Contacté, Xavier Niel n’a pas souhaité exprimer publiquement sa position sur cette affaire. Est-il gêné d’avoir logé le Phocéa dans une structure maltaise ? À moins qu’il n’ait honte des péripéties du yacht, dont l’histoire a tourné au mauvais polar. Niel et les frères Rosenblum l’ont en effet confié en 2012 à un sulfureux homme d’affaires soupçonné de trafic d’armes et de drogue, ce qui a valu au Phocéa d’être bloqué pendant dix mois au Vanuatu. Plus étonnant encore, cinq ans après les faits, Xavier Niel et ses associés n’ont toujours pas réussi à récupérer leur bien !
Les frères Rosenblum semblent avoir tout fait pour éviter que le nom de leur ami Niel ne soit associé à cette affaire. En 2014, ils déclaraient dans Marianne en être « les seuls propriétaires ». Deux ans plus tard, dans le livre Xavier Niel, la voie du pirate, de Solveig Godeluck et Emmanuel Paquette (éditions First, octobre 2016), Steve Rosenblum indiquait que le fondateur de Free n’était qu’un actionnaire parmi d’autres, alors qu’il détient la moitié du Phocéa. « Je n’ai pas souvenir d’avoir dit ça », nous indique aujourd’hui Steve Rosenblum, qui raconte pour la première fois ses déboires avec le navire.
Tout commence avec les frères Rosenblum. Aujourd’hui installés en Israël et à Singapour, ils vivaient à l’époque à Paris. Dès 2005, du temps du succès de Pixmania, ils créent leur holding au Luxembourg, Dotcorp. C’est donc au Grand-Duché qu’atterrissent, un an plus tard, les 38 millions d’euros issus de la revente de 80 % de Pixmania, dont ils restent les patrons. En 2008, ils s’offrent un premier yacht à 1 million d’euros, qu’ils logent dans une première société maltaise, Compass Navigation Limited. Cette structure leur a été conseillée par Arnaud Bezzina, du cabinet luxembourgeois Magellan, un gestionnaire de yachts expert en montages offshore (lire notre enquête ici).

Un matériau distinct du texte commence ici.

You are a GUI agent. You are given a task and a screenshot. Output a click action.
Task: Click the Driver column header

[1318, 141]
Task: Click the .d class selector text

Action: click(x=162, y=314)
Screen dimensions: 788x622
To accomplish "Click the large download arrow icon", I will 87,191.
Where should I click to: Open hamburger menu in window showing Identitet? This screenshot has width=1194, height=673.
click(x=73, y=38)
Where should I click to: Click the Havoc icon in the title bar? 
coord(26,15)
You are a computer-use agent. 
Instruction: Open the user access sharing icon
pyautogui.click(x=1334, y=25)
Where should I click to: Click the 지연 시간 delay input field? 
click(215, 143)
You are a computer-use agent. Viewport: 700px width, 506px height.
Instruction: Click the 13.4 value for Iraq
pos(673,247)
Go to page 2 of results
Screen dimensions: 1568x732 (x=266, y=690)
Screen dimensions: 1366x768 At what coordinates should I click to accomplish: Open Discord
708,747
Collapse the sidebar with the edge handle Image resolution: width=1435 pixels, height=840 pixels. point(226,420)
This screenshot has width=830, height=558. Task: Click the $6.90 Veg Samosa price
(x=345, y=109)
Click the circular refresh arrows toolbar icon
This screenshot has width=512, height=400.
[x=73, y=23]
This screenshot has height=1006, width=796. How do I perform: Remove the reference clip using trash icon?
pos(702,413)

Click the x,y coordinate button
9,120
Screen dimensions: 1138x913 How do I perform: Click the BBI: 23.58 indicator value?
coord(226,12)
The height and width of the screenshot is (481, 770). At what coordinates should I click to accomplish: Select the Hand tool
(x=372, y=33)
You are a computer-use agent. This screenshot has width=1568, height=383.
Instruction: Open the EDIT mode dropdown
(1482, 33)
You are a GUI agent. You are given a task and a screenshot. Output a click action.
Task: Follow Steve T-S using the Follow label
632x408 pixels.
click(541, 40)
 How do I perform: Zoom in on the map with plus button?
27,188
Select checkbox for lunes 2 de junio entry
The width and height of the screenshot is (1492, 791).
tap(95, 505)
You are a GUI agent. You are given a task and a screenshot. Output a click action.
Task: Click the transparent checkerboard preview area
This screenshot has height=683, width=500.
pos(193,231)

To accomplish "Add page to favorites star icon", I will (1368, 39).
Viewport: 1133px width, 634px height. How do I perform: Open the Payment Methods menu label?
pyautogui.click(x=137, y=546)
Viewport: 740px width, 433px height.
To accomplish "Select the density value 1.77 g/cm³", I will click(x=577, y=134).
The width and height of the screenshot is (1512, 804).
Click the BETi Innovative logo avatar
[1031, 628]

Mais les Rosenblum voient plus grand. En 2010, ils parviennent à convaincre Xavier Niel de s’associer avec eux dans « un projet un peu fou » : racheter le Phocéa. On ignore combien, mais la mise à prix était fixée à 10 millions d’euros. Les repreneurs immatriculent le bateau sous pavillon luxembourgeois, et le logent dans une société maltaise baptisée Phocea Limited, qui appartient à 50-50 à Dotcorp et à la holding française de Niel, NJJ Capital (notre document ci-dessous). Elle n’a jamais publié ses comptes, ce qui est pourtant une obligation légale à Malte.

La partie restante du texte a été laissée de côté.